(Pixel coordinate grounding data)
####################
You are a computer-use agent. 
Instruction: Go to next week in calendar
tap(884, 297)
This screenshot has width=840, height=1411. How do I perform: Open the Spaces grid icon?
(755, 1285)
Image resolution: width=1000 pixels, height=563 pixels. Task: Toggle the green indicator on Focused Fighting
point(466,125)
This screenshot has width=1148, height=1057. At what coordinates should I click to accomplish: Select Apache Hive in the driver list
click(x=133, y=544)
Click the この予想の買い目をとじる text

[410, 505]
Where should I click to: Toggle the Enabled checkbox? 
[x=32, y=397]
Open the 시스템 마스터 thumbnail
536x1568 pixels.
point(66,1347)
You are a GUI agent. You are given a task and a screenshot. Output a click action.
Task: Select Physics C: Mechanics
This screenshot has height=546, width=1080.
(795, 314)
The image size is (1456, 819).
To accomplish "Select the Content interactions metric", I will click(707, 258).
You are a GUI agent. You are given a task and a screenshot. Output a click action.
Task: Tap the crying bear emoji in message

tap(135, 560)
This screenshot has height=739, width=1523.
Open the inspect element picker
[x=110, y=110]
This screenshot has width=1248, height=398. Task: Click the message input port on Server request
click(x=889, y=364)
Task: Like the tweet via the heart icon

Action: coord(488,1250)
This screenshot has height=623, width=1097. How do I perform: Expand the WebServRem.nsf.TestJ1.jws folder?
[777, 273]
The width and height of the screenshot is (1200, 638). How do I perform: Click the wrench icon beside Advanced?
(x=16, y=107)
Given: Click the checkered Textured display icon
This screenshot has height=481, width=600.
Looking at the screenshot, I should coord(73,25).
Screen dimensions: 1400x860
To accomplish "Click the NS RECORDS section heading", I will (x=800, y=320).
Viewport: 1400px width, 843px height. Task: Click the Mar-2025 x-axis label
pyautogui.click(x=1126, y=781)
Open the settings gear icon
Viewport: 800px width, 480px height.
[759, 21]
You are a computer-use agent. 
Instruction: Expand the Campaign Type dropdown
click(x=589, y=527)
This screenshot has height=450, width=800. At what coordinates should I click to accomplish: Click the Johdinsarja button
####################
Write out the lines above exactly, but only from the one containing "Given: Click the" through the last one.

Given: Click the checkered Textured display icon
This screenshot has height=481, width=600.
Looking at the screenshot, I should coord(73,25).
Screen dimensions: 1400x860
To accomplish "Click the NS RECORDS section heading", I will (x=800, y=320).
Viewport: 1400px width, 843px height. Task: Click the Mar-2025 x-axis label
pyautogui.click(x=1126, y=781)
Open the settings gear icon
Viewport: 800px width, 480px height.
[759, 21]
You are a computer-use agent. 
Instruction: Expand the Campaign Type dropdown
click(x=589, y=527)
This screenshot has height=450, width=800. At what coordinates should I click to accomplish: Click the Johdinsarja button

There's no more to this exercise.